Il 5 marzo 1823 uno spaventoso terremoto scosse rovinosamente la città di Palermo, i crolli furono numerosi sia delle abitazioni civili che delle chiese, numerose furono anche le vittime. Fra i templi crollati in modo irreparabile vi fu la Chiesa di San Nicolò alla Kalsa. La chiesa sorgeva nella piazza Santo Spirito e per molti anni le rovine permasero in quel luogo fino al 1864.
In quell’anno il Comune di Palermo decise il restauro della piazza, ormai monca del sacro tempio. L’assenza di un “bilanciamento” architettonico risultò evidente ed i progettisti risolsero il grave inconveniente compiendo un’altra grave menomazione; decisero di prelevare dal giardino del palazzo Ajutamicristo la piccola, ma splendida fontana scolpita da Ignazio Marabitti conosciuta come: “del cavallo marino”. Il complesso scultoreo era formato da un cavallo di marmo bianco, le zampe posteriori erano scolpite in guisa di possenti pinne di pesce; a destra e a sinistra del destriero marino figuravano due putti, sempre in marmo bianco in atto di sporgersi verso l’acqua contenuta all’interno di una vasca di forma ovale.

Effettuato lo spostamento, la piazza di Santo Spirito riacquistò il suo equilibrio spaziale, almeno per coloro che concepirono quel “trasloco” forzato e per i tanti altri che, in seguito, ammirarono quell’opera scultorea senza immaginare lo scempio attuato in precedenza.
Allo scoppio del secondo conflitto mondiale, temendo che in occasione di qualche bombardamento la fontana “del cavallo marino”, potesse subire dei danni, la municipalità decise di smontarla e riporla in luogo sicuro fino al termine del conflitto, iniziativa lodevole, ma della statua da quel momento si perdette ogni traccia. Certamente coloro che avevano operato a salvaguardia della splendida scultura del Marabitti erano a conoscenza del luogo dove il complesso statuario era stato riposto, ma terminata la guerra a nessuno venne l’idea di rimettere al suo posto “il cavallo marino”.
La fontana si componeva di una grande vasca di pietra grigia con al centro un rialzo costruito con vari blocchi rocciosi, la statua era inserita in cima a quel piccolo rilievo. Gli anni trascorsero e la fontana “monca” rimase tale, presto diede l’idea di un misero rudere tra i tanti lasciati dalle bombe americane ed inglesi nella zona della Kalsa, le erbacce cominciarono a crescere rigogliose.

- [COSA FARE]
Elenca tutti i luoghi e gli edifici indicati con un nome proprio nel testo sulla fontana del cavallo marino, riportando ciascuno una sola volta. Serviti soltanto del testo sulla fontana del cavallo marino, senza ricorrere ad altre fonti.

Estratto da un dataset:
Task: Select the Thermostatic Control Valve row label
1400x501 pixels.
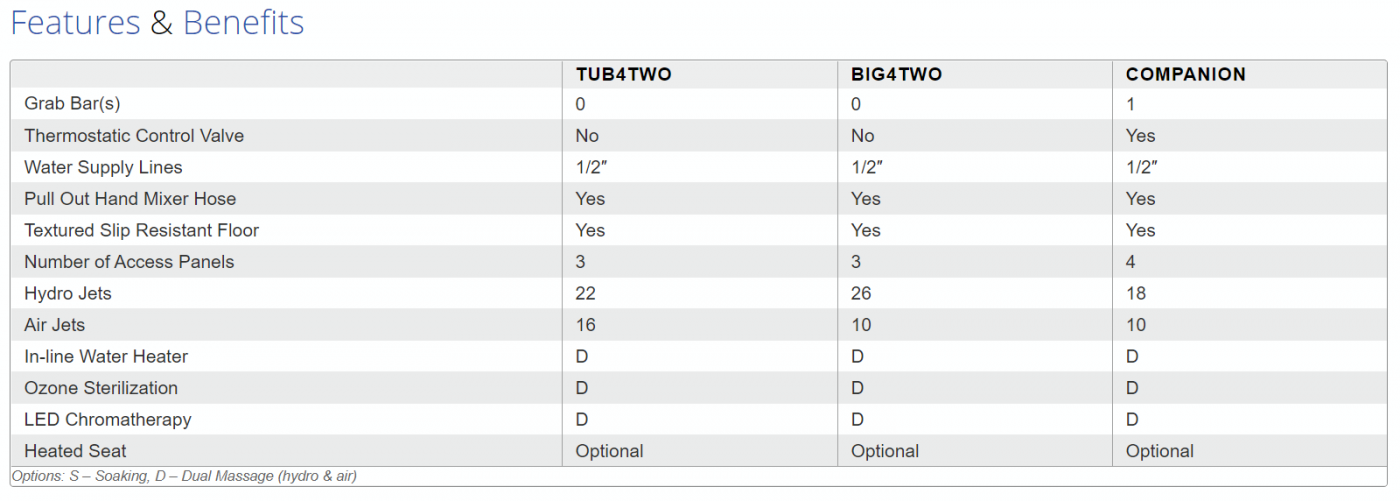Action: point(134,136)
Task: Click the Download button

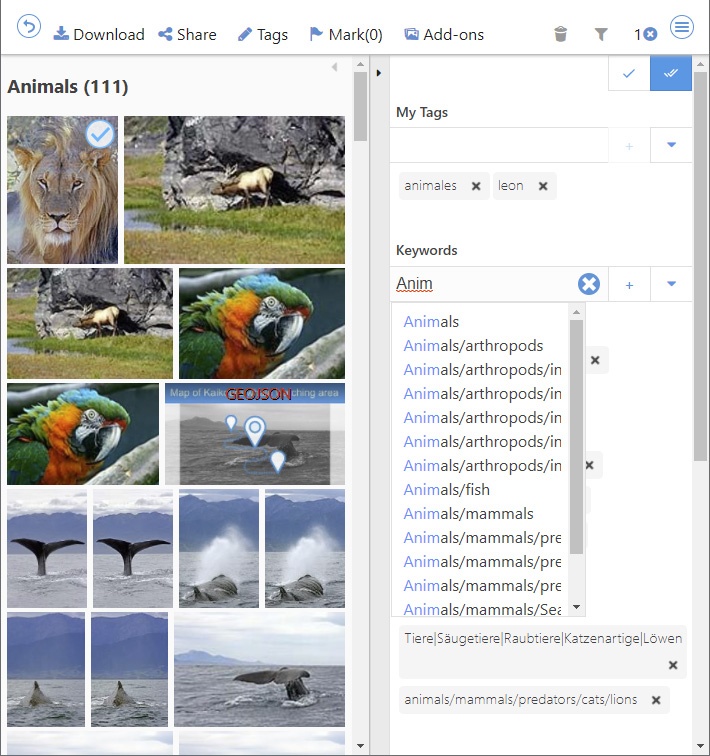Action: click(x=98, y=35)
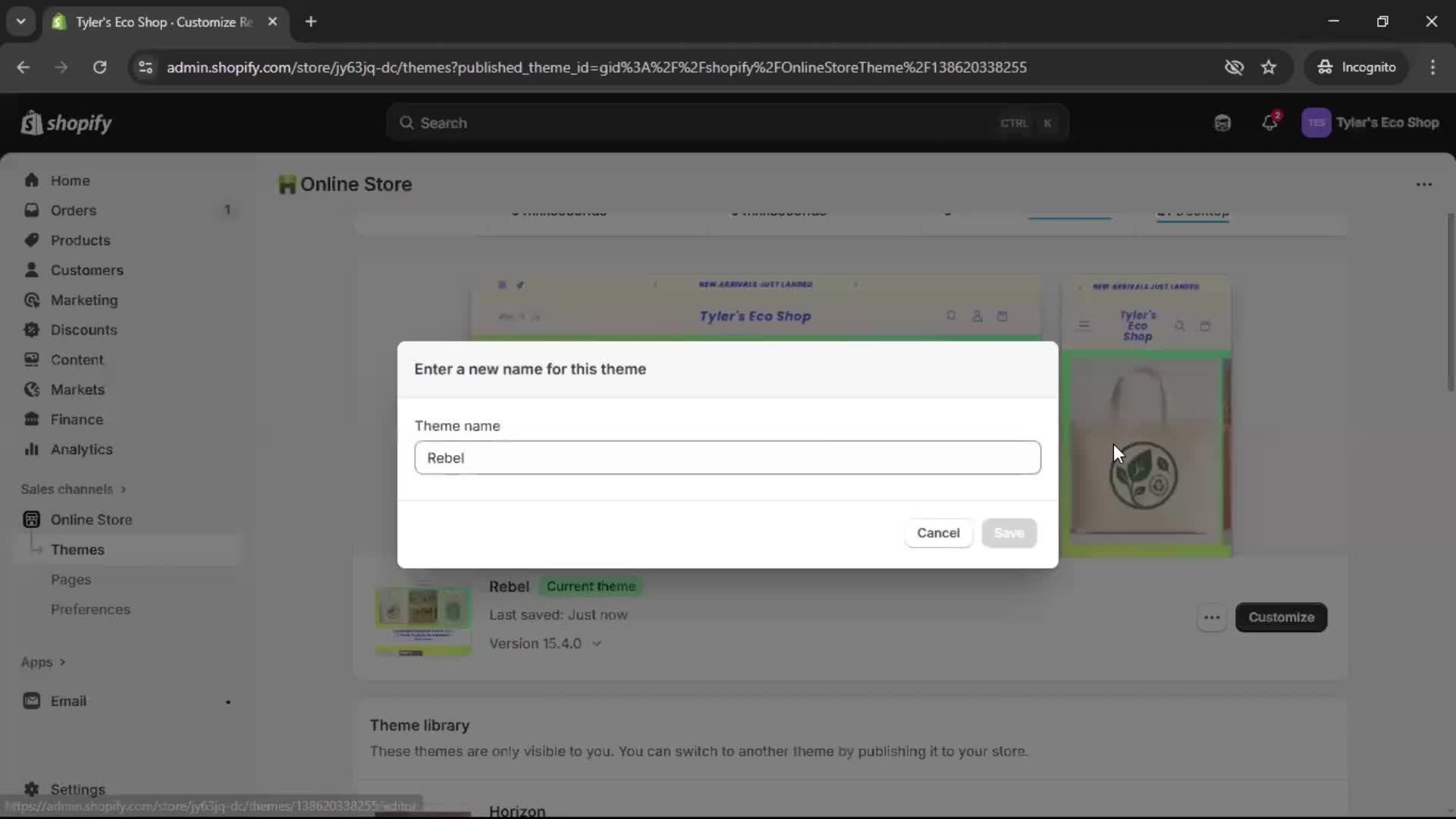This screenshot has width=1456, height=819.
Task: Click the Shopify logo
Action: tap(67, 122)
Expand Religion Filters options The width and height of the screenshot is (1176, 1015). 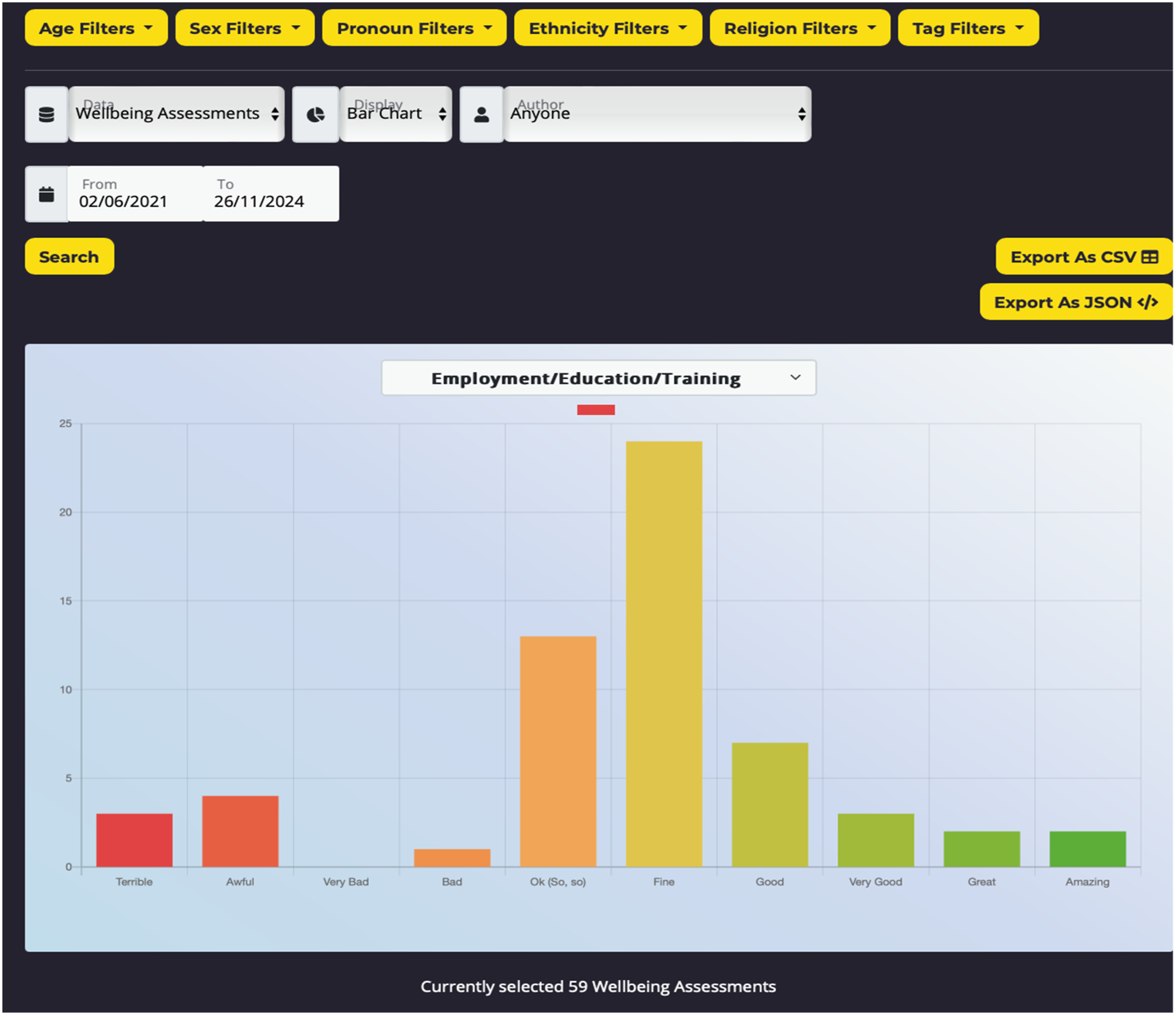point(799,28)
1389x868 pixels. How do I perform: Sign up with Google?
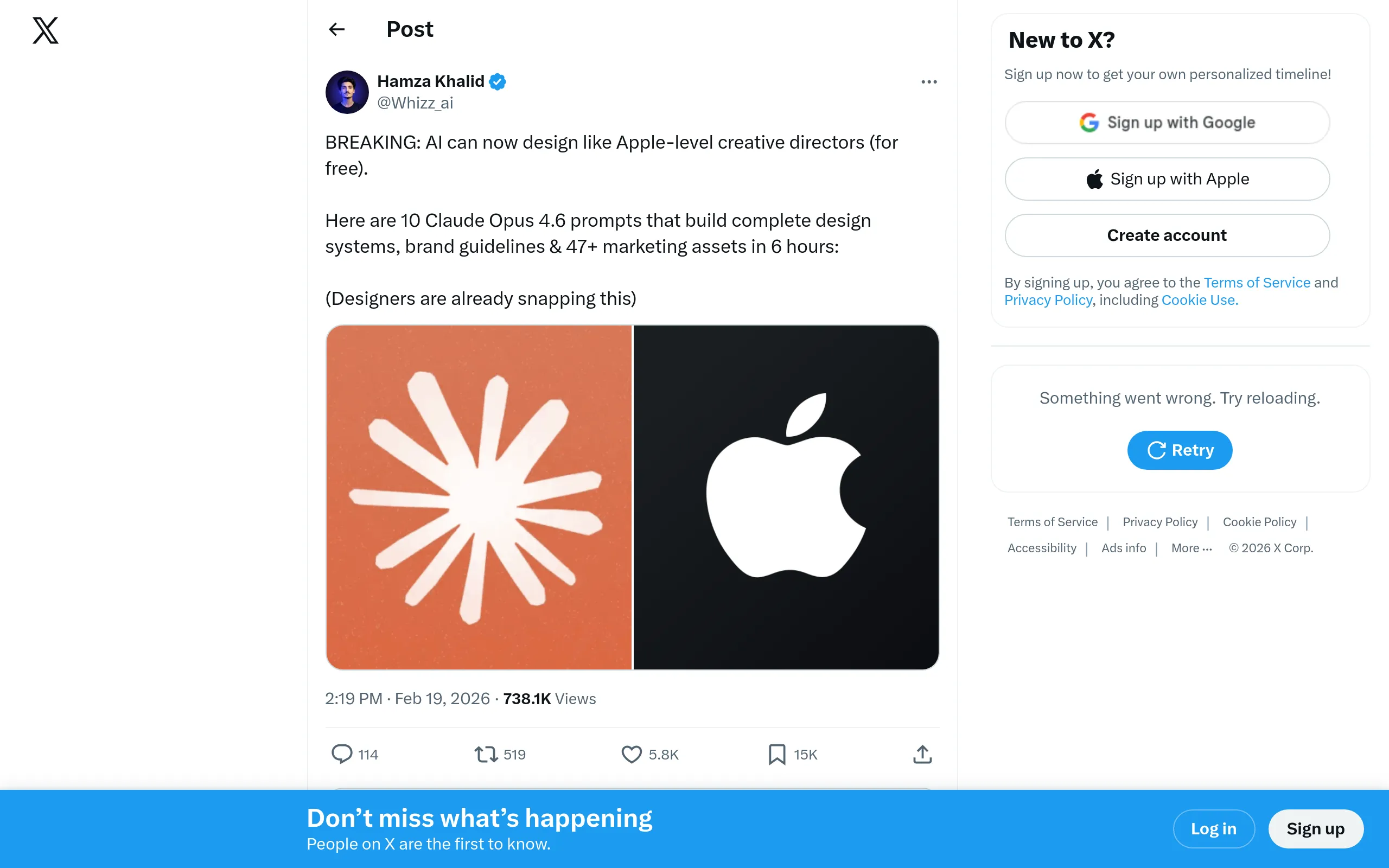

- [RISPOSTA SCRITTA]
- Palermo
- Chiesa di San Nicolò alla Kalsa
- piazza Santo Spirito
- palazzo Ajutamicristo
- Kalsa